Work order:
Search the records for the word "dimensions" and copy each line in which it appears.

Provided information below:

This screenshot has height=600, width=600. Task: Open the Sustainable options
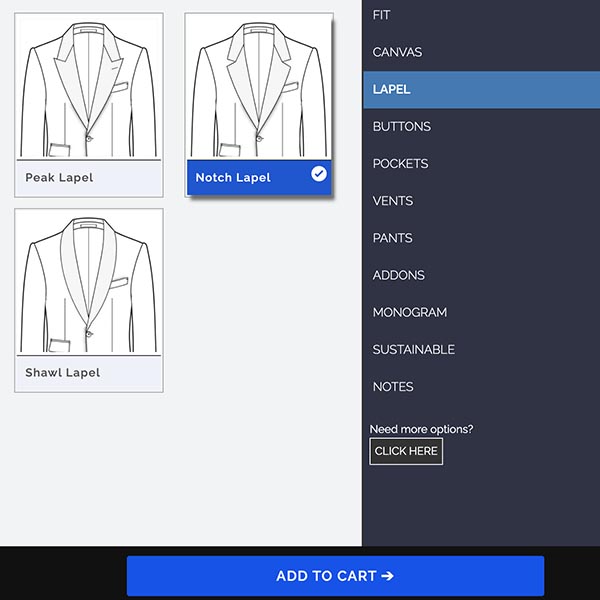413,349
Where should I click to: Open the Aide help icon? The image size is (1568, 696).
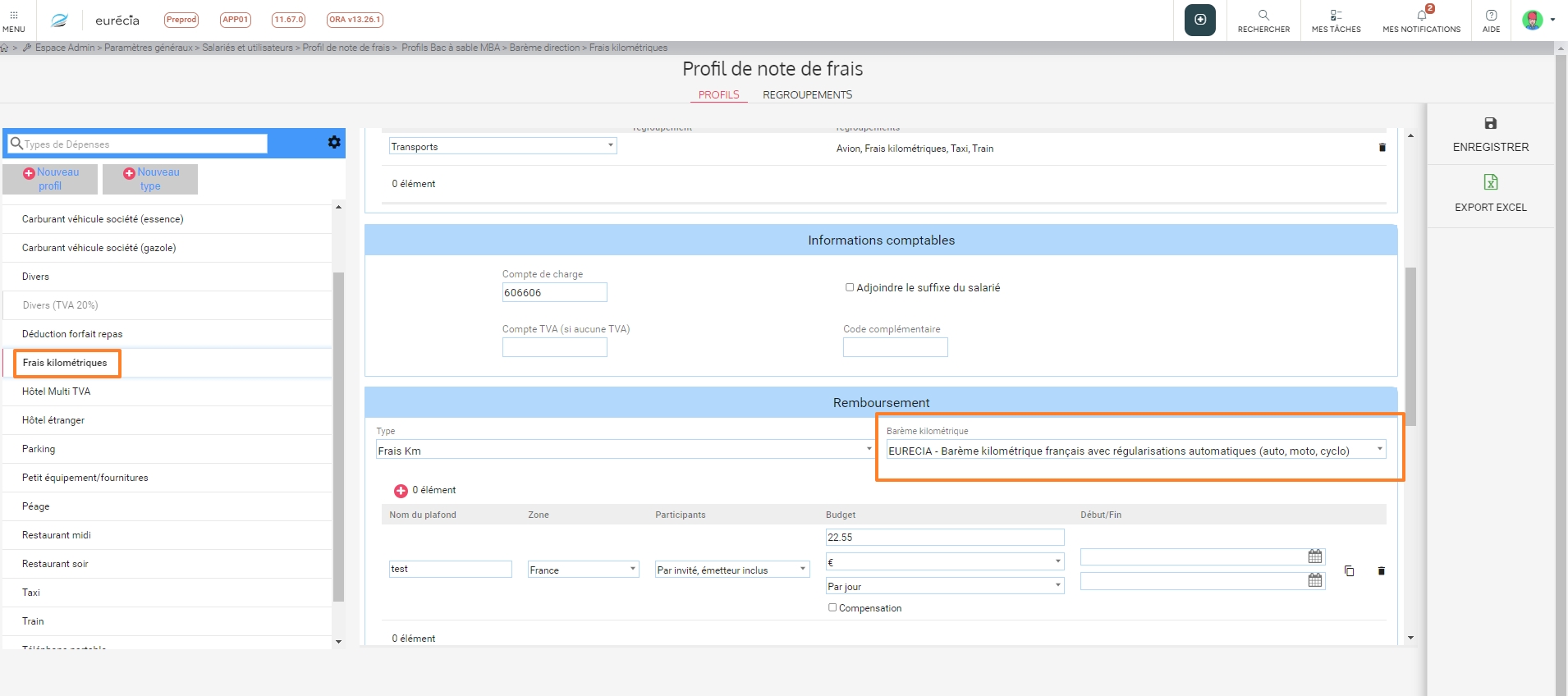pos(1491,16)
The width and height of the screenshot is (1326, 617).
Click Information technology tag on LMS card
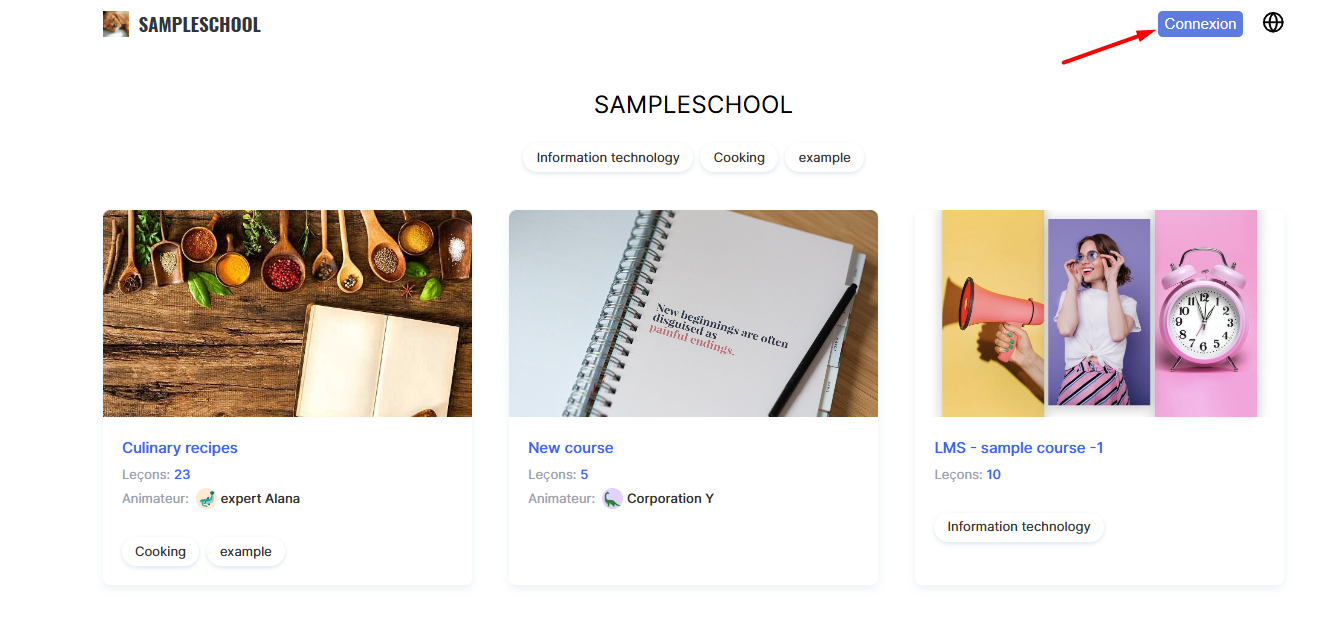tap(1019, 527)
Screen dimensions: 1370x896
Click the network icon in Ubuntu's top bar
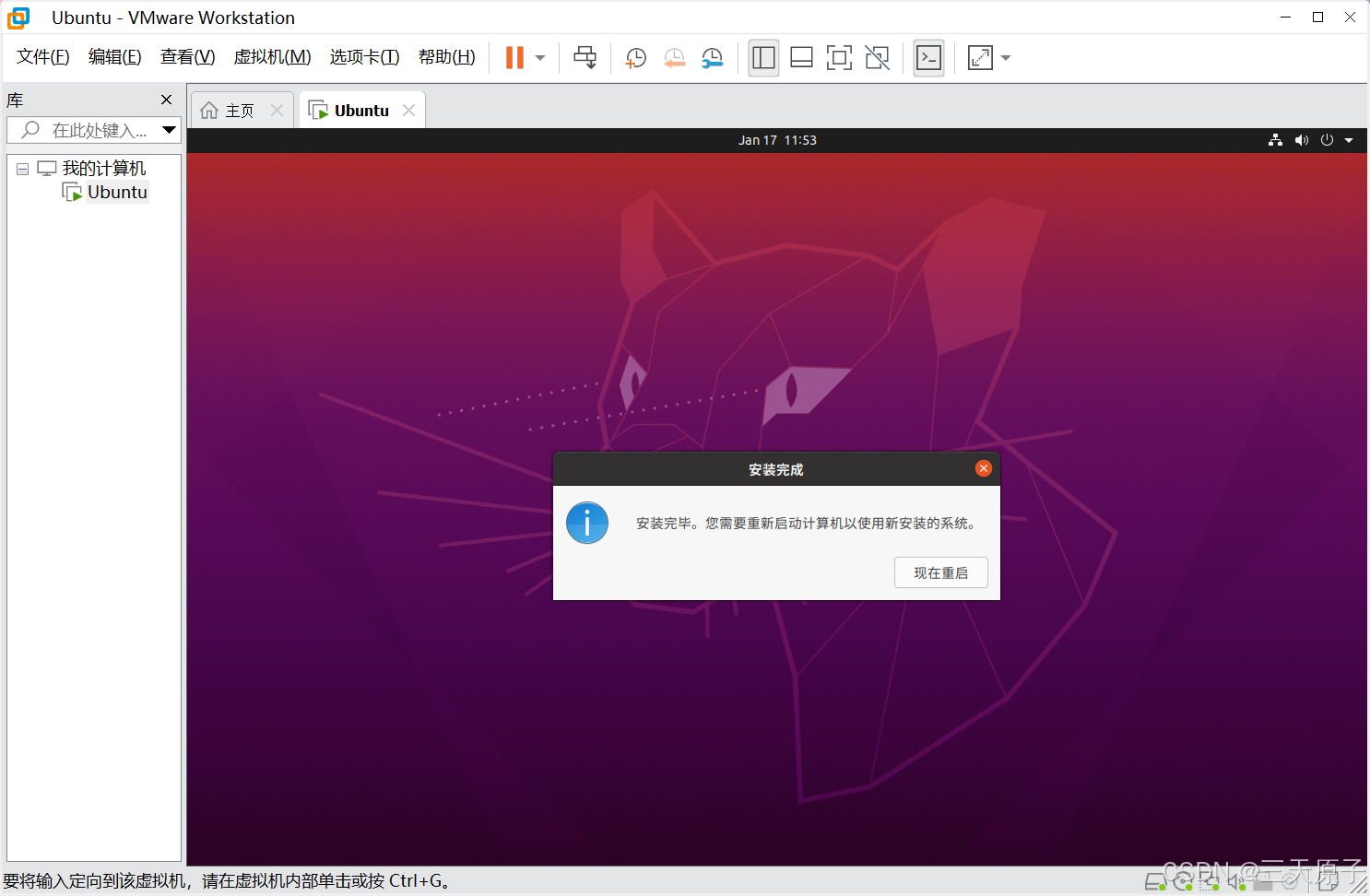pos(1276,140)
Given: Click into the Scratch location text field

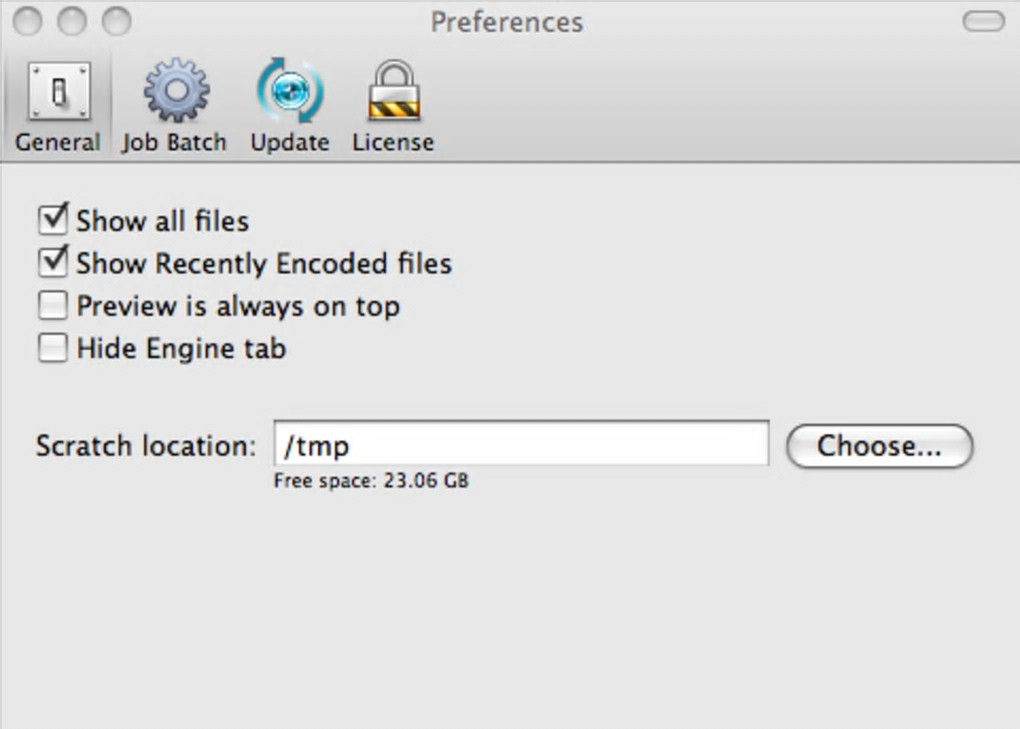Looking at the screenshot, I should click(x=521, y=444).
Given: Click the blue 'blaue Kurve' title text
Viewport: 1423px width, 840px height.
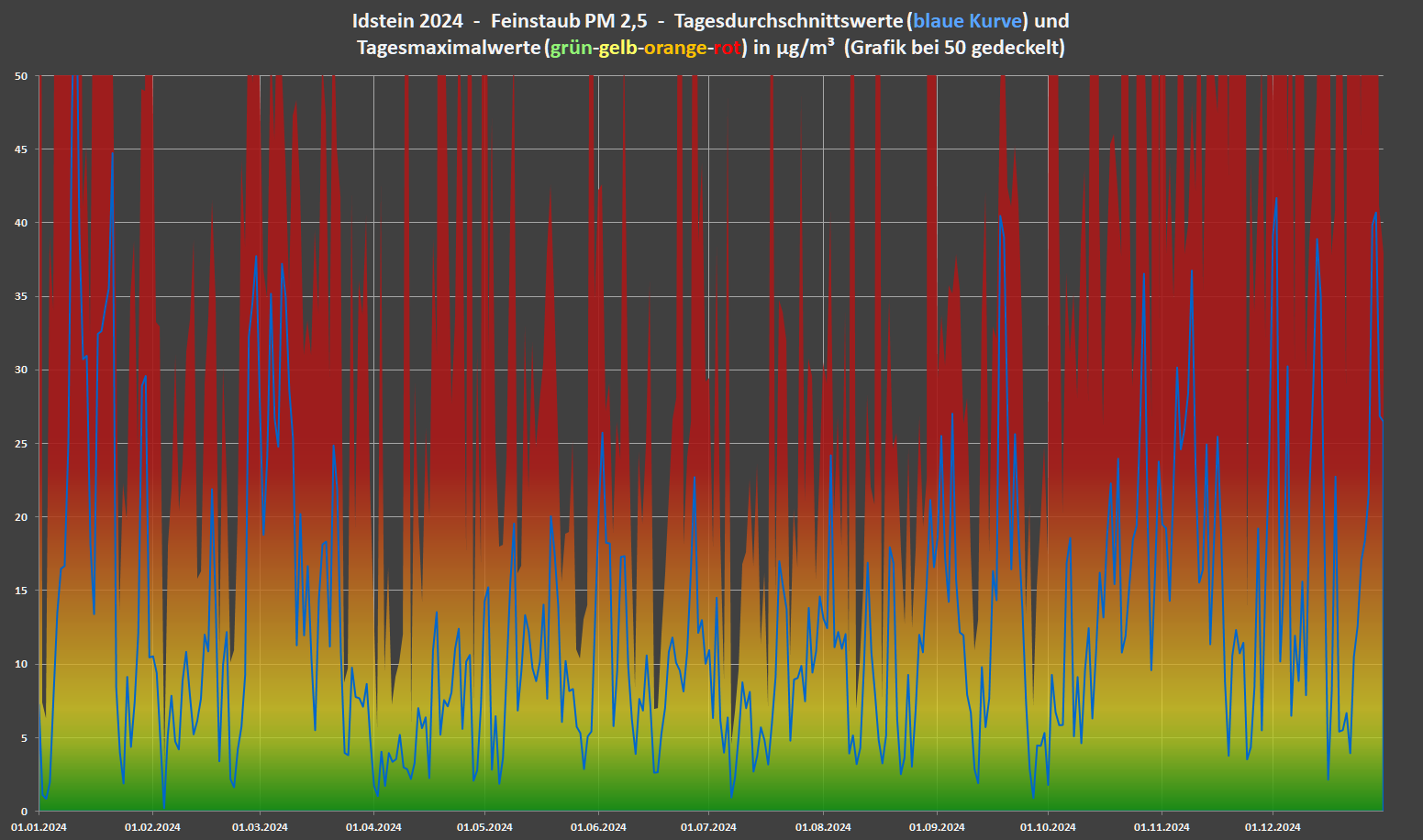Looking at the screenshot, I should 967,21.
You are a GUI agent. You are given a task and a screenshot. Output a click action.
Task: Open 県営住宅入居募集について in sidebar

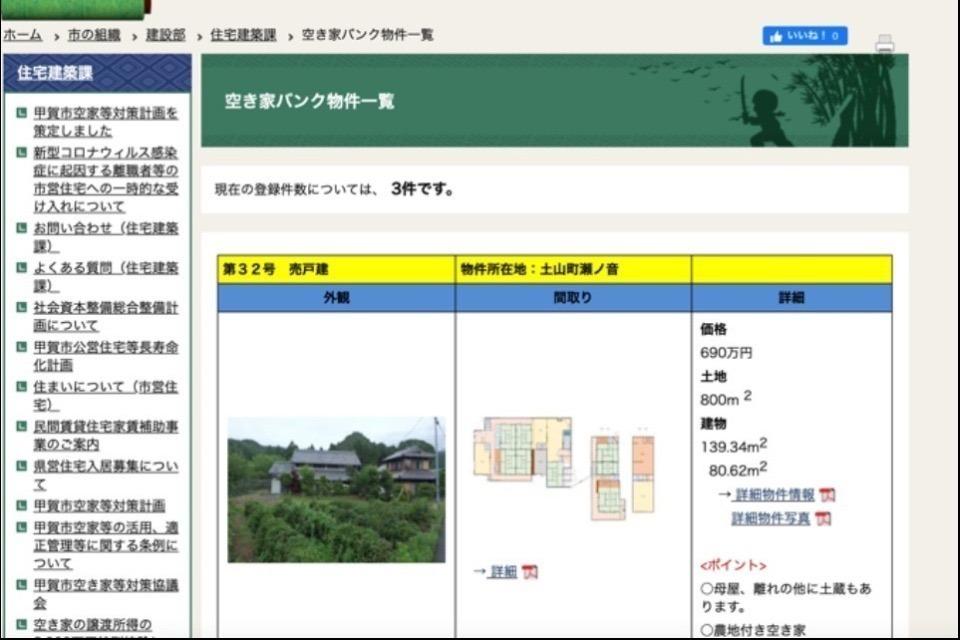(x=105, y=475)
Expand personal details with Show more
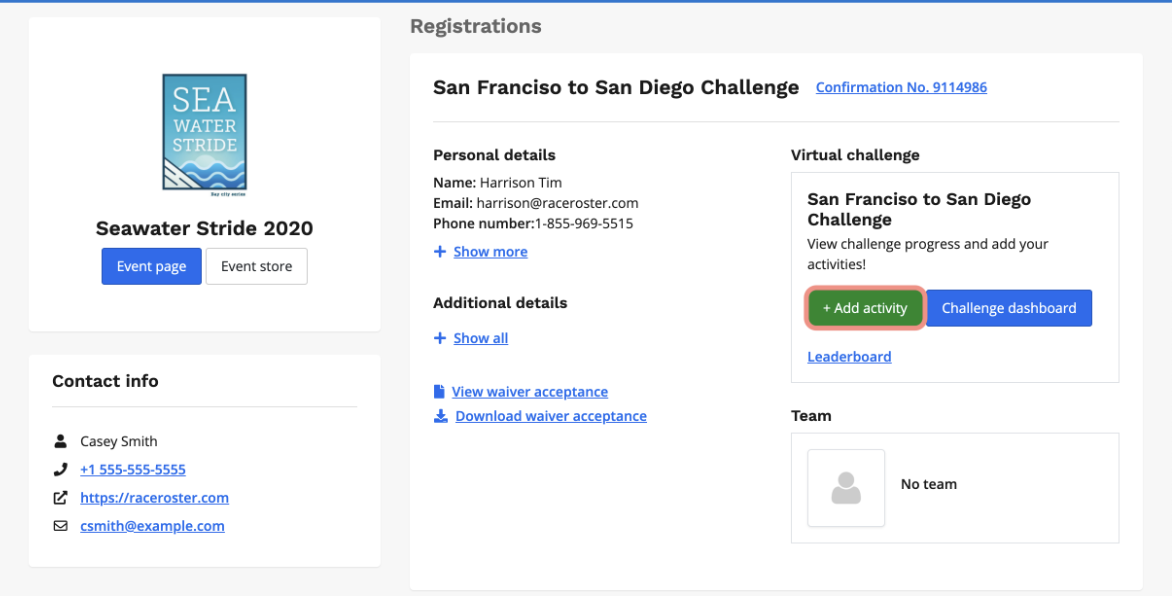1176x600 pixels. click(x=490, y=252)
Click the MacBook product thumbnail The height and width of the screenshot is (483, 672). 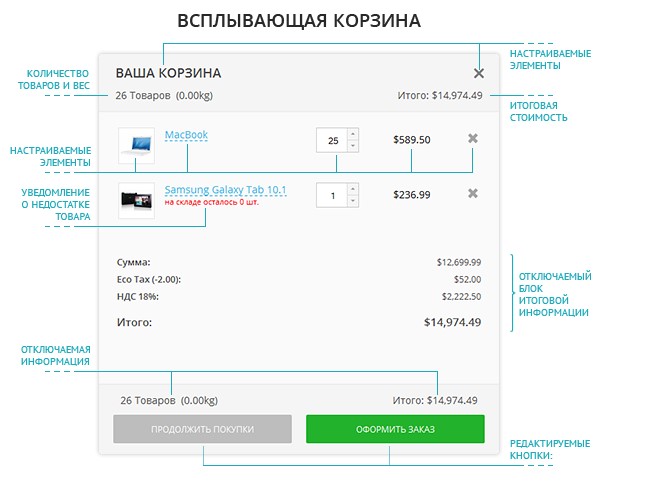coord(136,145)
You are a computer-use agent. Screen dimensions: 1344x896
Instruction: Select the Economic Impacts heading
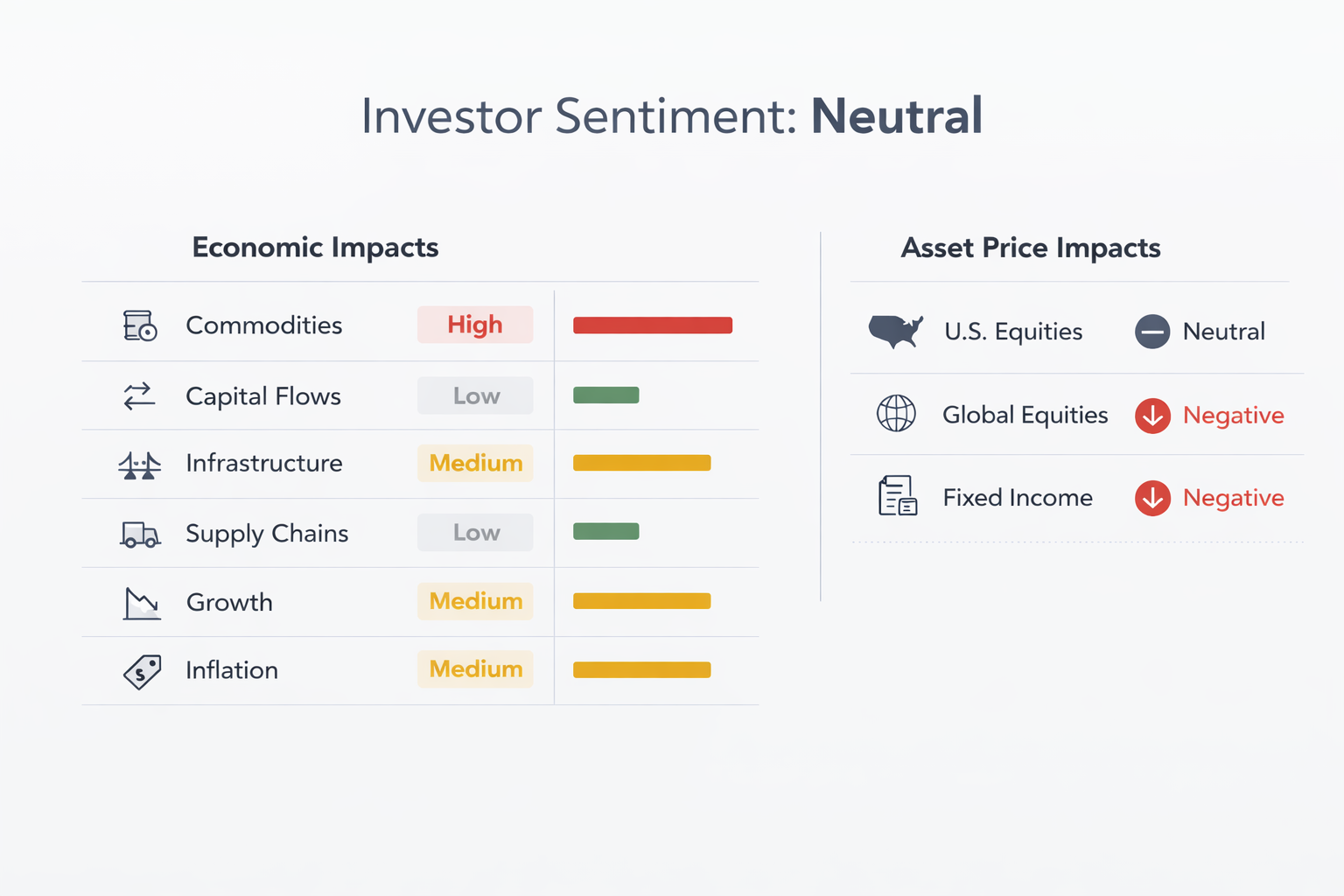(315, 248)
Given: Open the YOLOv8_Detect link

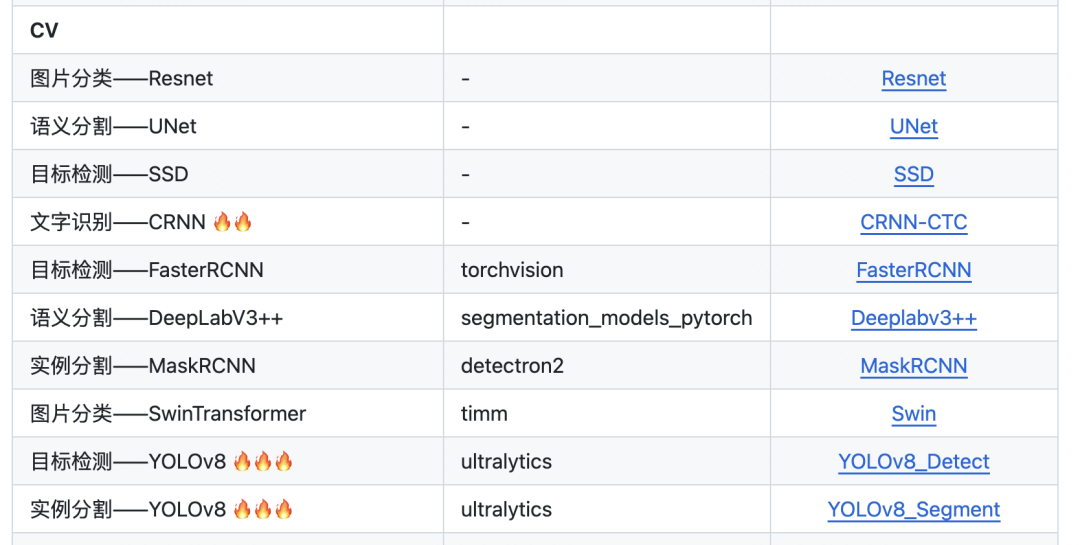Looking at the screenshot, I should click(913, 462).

End of Provided information.

Response:
Screen dimensions: 1370x896
You are a computer-use agent. Screen dimensions: 1344x896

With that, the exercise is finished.